Many European countries have legalized medical cannabis over the years, though access is still limited due to each country’s different concept of implementing a regulatory framework. However, recent trends in Europe show a gradual easing of medical cannabis legislation. For example, cannabis treatment is permitted at the discretion of approved physicians in Germany and is covered by the country’s subsidized public healthcare system. Meanwhile, France has commenced pilot programs to test medical cannabis, with improved access to medical cannabis expected at the end of the two-year period. A similar expectation has been raised for the United Kingdom, which is establishing a register for medical cannabis patients. As a result, the medical domain is expected to grow as many countries ease access to medical cannabis.
On the 14th December 2021, Malta became the first European country to legalize cannabis for personal use and is likely to start a reform domino effect across the region. The governments of Luxembourg, Switzerland, and The Netherlands have all passed regulations to get things started. THC pilot programs are being conducted in Switzerland and the Netherlands, where cannabis can be legally produced, imported and distributed to registered users, and results are expected within 1-2 years. Luxemburg also has pledged to legalize cannabis within two years, and the incoming German government aims to follow the same path. The recreational legalization of cannabis would most certainly lead to more normalization and societal acceptability of the plant across Europe, strengthening the THC market.
In 2020, the legal European marijuana market was valued at €230 million, and by 2021, it reached €403 million. The projections for legal marijuana between 2021 to 2025 are estimated to grow at a CAGR of 67.4% reaching €3.2 billion by the end of the forecast period with the assumption that recreational consumption will be legalized in several nations. In particular, it is anticipated that by 2025, numerous countries, such as Spain, Portugal, the Netherlands, Luxembourg, Germany, and Switzerland, will have legalized recreational marijuana. This legalization will therefore offer an interesting opportunity for investors to further tap into the illicit market cannabis sales, which were estimated to reach over €11.6 billion in 2019.

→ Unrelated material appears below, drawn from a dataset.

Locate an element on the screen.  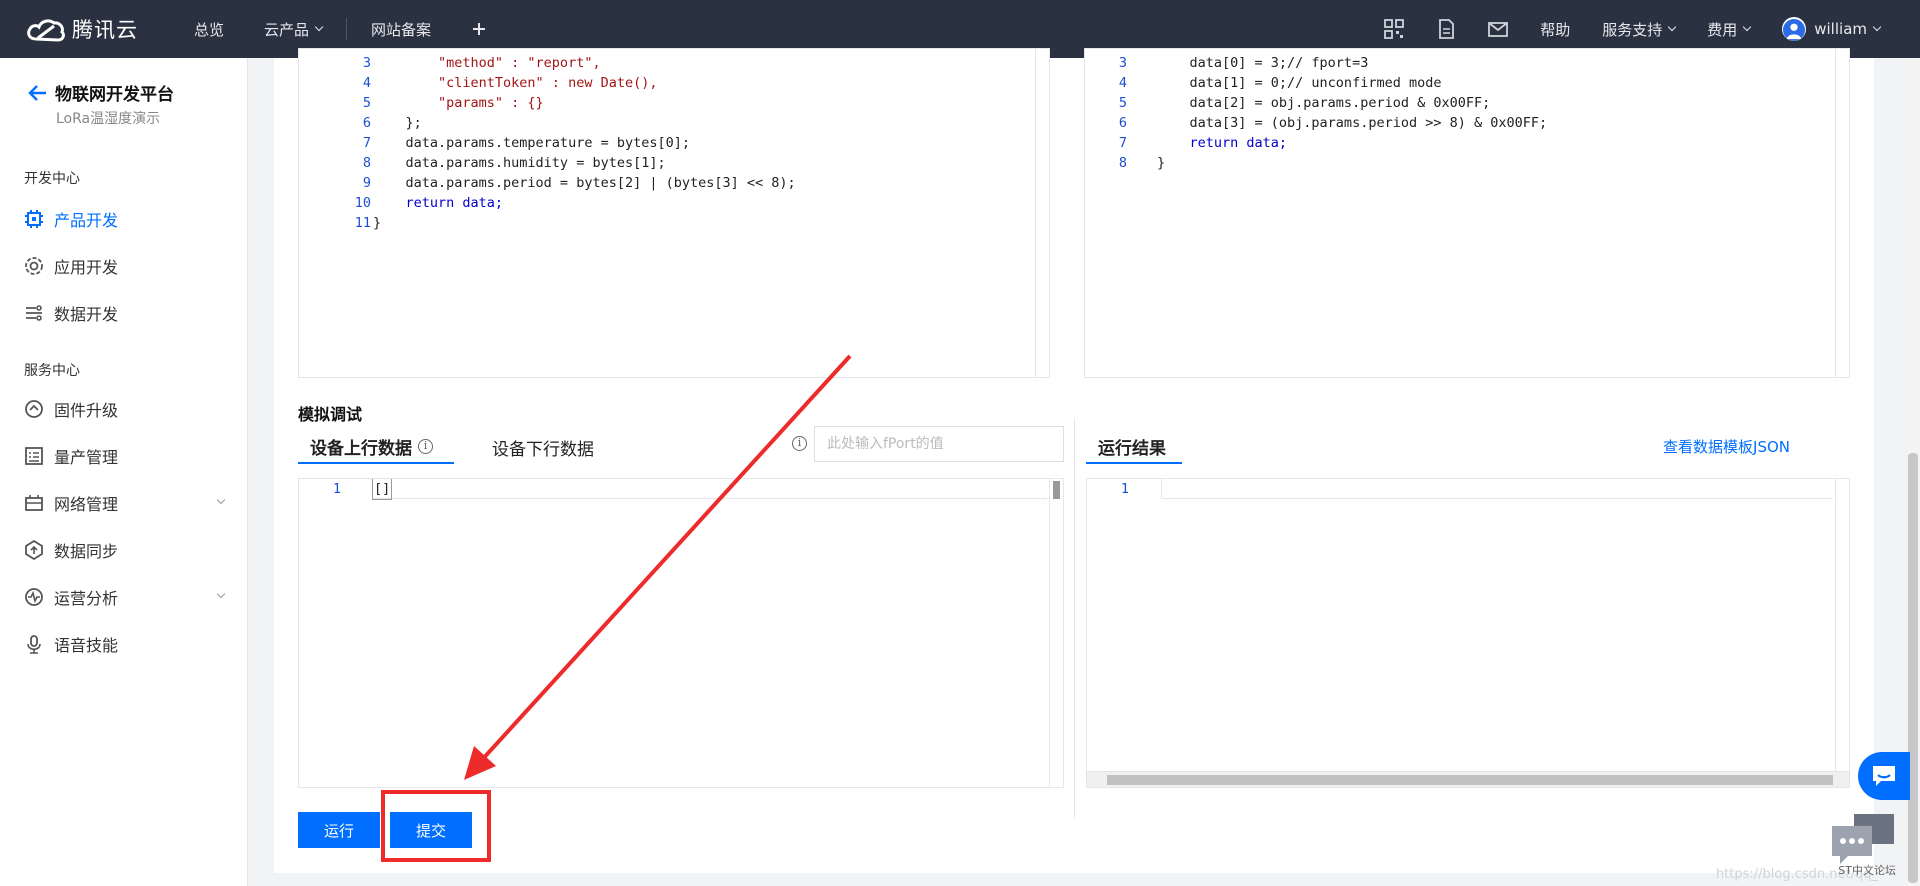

European cannabis regulations have been gradually loosening since the mid-2010s, paving the way for the multibillion-euro cannabis industry. The market is being driven by the increasing legalization of cannabis, particularly in the medical domain owing to a growing recognition of its medicinal and therapeutic benefits. Additionally, consumption of cannabis surged amid COVID-19 as demand persisted during times of social isolation. As a result, there are ample investment opportunities in various verticals of the cannabis business, from dispensaries to product research and development. The growth of this market, however, is still heavily reliant on political and regulatory progress. Over-optimism on legalization trends is also impacting the price mechanism of cannabis stocks, which investors should also be mindful of. Following the legalization in 2018, Canada experienced a bubble burst and saw a steep decline in cannabis stocks. Nonetheless, there are promising indicators in the easing of measures in Europe and this could lead to a regulatory reform domino effect as seen in the United States. Thus, we continue to be optimistic about the cannabis market, especially in pharmaceutical and biotech companies conducting cutting-edge research into medical applications for cannabinoids.